Since 2016, Turkey has conducted two major military operations in northwestern Syria — Operation Euphrates Shield and Operation Olive Branch — to eradicate threats from Daesh and the YPG.
"In the aftermath of those operations the communities that suffered under the terrorists started living in peace and benefiting from orderly governance," said Çavuşoğlu.
The government says 365,000 refugees returned to their home in northwestern Syria following the operations.
The minister said Turkey offered public services for hundreds of thousands of Syrians as well as provide hospital care along with the employment of more than 2,000 Syrian and Turkish personnel in liberated areas.
"Compare Turkey's previous operations to the destruction of Raqqa by the coalition and you will see how carefully we manage counterterrorism operations," Çavuşoğlu wrote.
"The lessons learned in those operations will help us make it even better this time around," he added.

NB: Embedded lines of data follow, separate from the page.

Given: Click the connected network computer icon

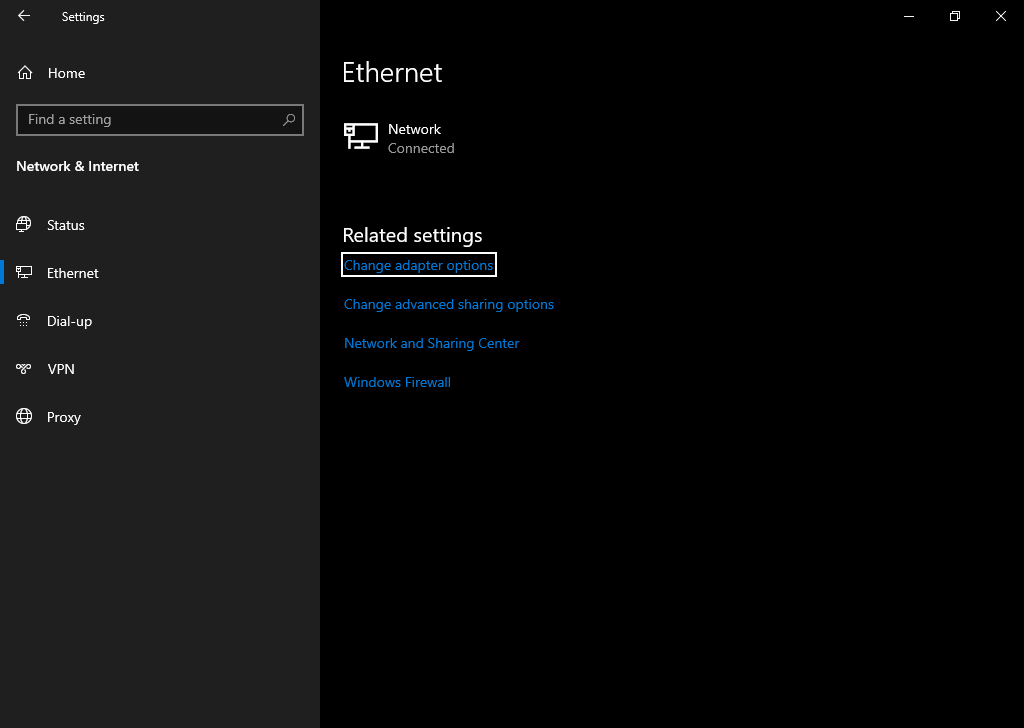Looking at the screenshot, I should tap(361, 137).
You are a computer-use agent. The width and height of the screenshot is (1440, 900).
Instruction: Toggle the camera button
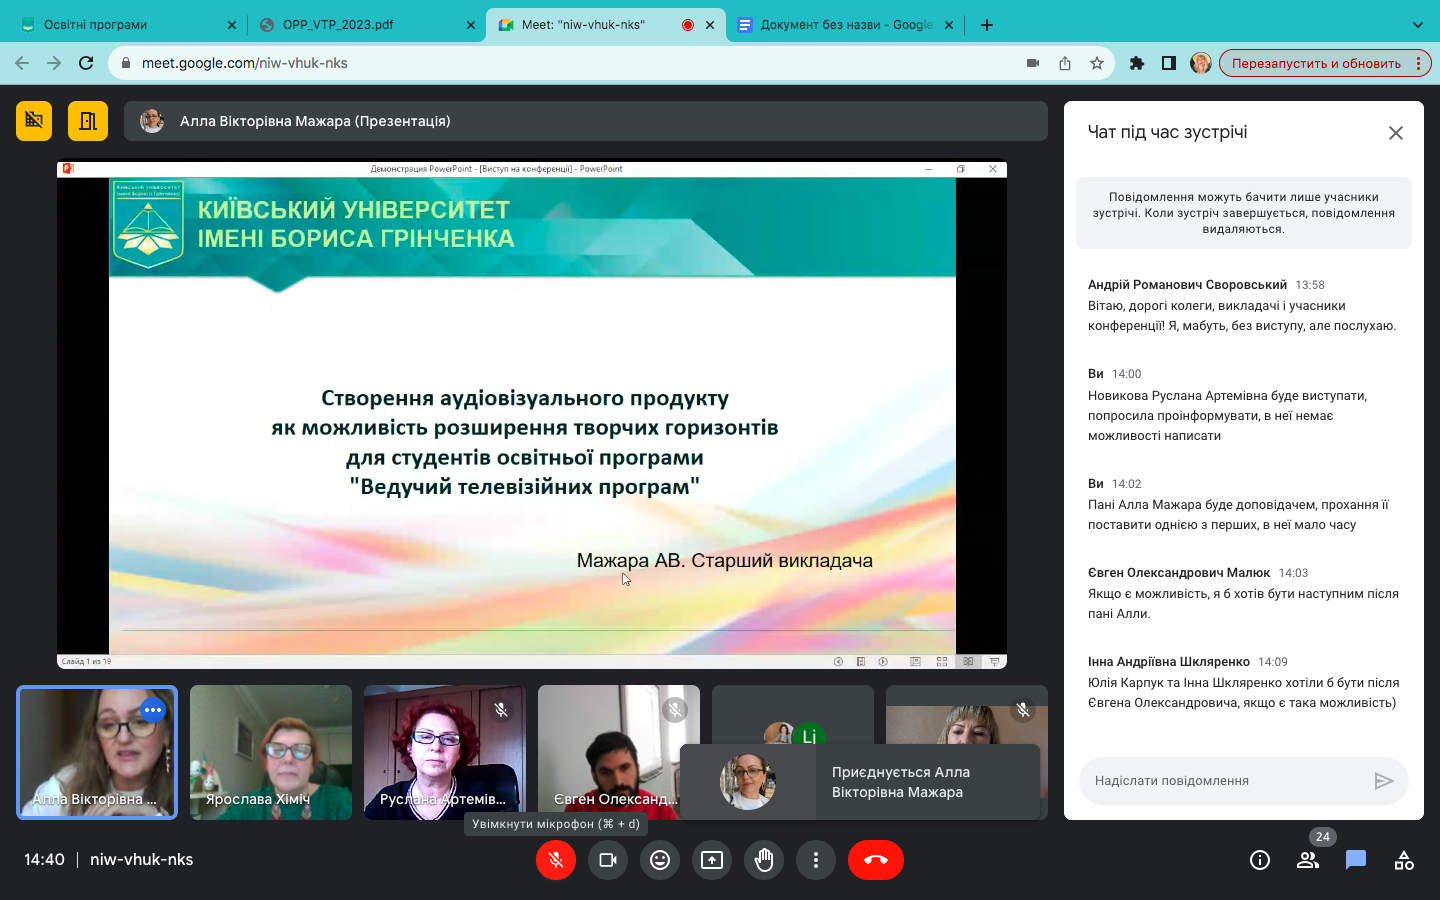coord(608,860)
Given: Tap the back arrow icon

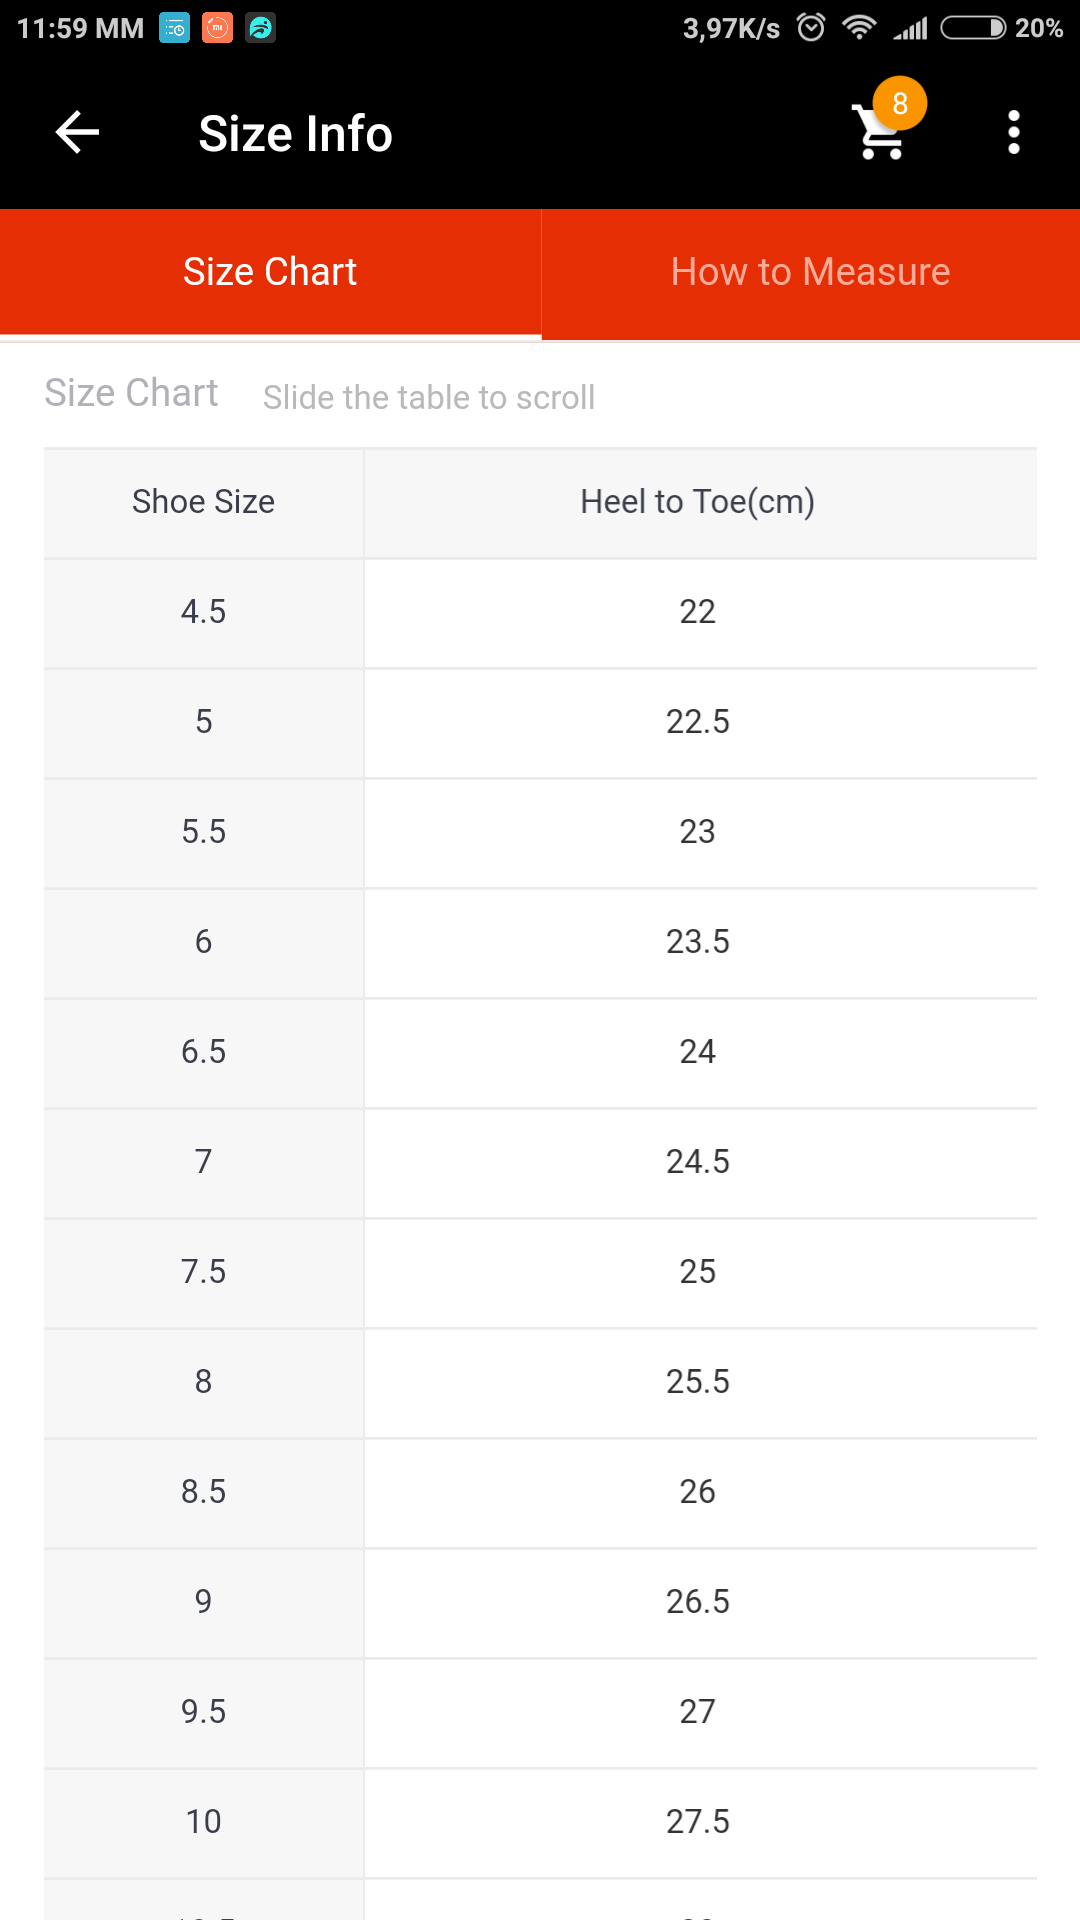Looking at the screenshot, I should coord(77,133).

The minister also urged European countries to shoulder their share of the burden in the fight against Daesh and other terror organizations, saying "wishing away the problem cannot be the policy."
In regards to Operation Olive Branch in Afrin, he said Turkey facilitated the creation of local governing councils with a Kurdish majority to reflect the population.
Since 2016, Turkey's Euphrates Shield and Olive Branch operations in northwestern Syria have liberated the region from YPG/PKK and Daesh terrorists, making it possible for nearly 400,000 Syrians who fled the violence to return home.
Turkey's third operation will help address the humanitarian dimension of the refugee problem, contribute to the preservation of Syria's unity and add to the political process, he said.
"We are taking the initiative to help create the peaceful conditions that are necessary for the homecoming of millions of refugees," Çavuşoğlu added.